Class GatedLinearUnitLayer<T>

Namespace
AiDotNet.NeuralNetworks.Layers
Assembly
AiDotNet.dll

Represents a Gated Linear Unit (GLU) layer in a neural network that combines linear transformation with multiplicative gating.

public class GatedLinearUnitLayer<T> : LayerBase<T>, ILayer<T>, IJitCompilable<T>, IDiagnosticsProvider, IWeightLoadable<T>, IDisposable

Type Parameters

T

The numeric type used for calculations, typically float or double.

Inheritance
GatedLinearUnitLayer<T>
Implements
Derived
Inherited Members

Remarks

A Gated Linear Unit (GLU) is a neural network layer that combines linear transformations with a gating mechanism. It applies two parallel linear transformations to the input: one produces a linear output, and the other produces a gate that controls how much of the linear output passes through. The final output is the element-wise product of the linear output and the activated gate. GLUs were introduced to help with vanishing gradient problems in deep networks and have been particularly effective in natural language processing and sequence modeling tasks.

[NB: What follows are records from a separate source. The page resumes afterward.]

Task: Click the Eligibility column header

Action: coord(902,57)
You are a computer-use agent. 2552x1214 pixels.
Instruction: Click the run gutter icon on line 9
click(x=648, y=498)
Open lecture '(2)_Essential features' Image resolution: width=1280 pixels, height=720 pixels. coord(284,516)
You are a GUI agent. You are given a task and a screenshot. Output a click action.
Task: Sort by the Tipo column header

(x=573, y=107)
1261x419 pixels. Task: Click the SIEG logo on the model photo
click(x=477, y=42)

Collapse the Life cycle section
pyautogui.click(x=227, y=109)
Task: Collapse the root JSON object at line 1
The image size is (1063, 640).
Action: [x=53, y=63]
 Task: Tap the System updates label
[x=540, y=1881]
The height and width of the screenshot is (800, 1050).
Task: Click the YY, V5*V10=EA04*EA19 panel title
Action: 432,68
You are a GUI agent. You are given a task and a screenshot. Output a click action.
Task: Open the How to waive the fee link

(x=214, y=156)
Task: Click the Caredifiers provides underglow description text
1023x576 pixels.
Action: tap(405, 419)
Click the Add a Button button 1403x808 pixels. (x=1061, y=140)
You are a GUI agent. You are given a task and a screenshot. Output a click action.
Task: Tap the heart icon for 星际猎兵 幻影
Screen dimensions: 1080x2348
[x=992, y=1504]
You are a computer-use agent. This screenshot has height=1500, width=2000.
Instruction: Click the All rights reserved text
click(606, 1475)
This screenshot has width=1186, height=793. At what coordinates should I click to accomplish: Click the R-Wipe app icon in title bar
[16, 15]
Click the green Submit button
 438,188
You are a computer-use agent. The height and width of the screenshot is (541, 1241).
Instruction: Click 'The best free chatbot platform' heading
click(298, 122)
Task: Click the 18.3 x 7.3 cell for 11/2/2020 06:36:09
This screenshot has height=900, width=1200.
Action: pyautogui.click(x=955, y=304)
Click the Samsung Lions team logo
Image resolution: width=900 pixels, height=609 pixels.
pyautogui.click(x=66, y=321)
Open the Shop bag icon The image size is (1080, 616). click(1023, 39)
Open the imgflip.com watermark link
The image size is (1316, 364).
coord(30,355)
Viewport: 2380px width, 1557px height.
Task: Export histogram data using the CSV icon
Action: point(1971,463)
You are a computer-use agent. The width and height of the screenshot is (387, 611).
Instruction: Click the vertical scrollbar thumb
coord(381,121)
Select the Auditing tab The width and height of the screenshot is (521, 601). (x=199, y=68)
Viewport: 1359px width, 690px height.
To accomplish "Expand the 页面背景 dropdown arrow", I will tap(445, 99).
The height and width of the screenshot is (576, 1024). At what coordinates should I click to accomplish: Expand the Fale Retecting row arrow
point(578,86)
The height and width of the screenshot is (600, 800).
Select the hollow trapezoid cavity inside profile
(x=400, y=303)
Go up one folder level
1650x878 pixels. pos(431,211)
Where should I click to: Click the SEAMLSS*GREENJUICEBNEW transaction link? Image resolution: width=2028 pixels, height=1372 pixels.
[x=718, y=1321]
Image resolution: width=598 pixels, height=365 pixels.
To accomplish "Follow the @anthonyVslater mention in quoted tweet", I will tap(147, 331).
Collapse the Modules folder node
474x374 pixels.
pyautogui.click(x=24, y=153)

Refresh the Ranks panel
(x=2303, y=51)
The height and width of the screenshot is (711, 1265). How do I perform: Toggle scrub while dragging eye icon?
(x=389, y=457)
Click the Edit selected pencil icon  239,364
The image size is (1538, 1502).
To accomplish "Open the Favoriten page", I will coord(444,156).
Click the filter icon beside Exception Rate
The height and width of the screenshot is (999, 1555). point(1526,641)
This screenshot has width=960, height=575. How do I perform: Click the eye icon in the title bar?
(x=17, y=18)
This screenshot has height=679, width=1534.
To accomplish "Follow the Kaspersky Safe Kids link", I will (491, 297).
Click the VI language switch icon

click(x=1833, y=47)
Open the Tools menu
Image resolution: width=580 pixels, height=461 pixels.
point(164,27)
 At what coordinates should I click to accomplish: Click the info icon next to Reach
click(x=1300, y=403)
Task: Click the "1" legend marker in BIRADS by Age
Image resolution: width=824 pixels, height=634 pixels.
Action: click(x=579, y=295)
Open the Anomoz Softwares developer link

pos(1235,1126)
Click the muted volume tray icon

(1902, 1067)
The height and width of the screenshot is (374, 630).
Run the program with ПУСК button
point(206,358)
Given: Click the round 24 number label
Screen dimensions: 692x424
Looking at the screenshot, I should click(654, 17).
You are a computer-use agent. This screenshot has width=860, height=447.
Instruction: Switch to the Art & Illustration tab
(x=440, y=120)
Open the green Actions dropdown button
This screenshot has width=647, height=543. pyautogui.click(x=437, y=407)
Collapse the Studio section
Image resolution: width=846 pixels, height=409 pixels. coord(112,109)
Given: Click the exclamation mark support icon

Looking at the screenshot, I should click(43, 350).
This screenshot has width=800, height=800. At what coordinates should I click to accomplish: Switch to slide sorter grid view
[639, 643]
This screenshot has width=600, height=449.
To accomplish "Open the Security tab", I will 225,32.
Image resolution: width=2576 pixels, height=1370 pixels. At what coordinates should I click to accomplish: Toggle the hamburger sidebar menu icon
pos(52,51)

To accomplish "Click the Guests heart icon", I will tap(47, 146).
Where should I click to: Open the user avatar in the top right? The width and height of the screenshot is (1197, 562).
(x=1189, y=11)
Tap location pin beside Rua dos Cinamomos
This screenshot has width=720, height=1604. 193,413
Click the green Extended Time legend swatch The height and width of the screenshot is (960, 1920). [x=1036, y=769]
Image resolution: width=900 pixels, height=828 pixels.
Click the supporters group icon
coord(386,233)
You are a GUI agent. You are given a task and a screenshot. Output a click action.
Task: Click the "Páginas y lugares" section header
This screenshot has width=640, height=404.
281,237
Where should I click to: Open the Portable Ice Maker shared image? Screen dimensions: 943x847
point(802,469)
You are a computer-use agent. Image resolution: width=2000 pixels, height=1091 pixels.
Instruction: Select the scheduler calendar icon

For Beginners: A Gated Linear Unit is like a smart filter that controls how much information flows through.

Imagine water flowing through a pipe with an adjustable valve:

  • The water is the input data
  • One part of the layer (linear part) processes the water
  • Another part (gate) controls how much processed water flows through
  • Together they decide "what information is important to keep"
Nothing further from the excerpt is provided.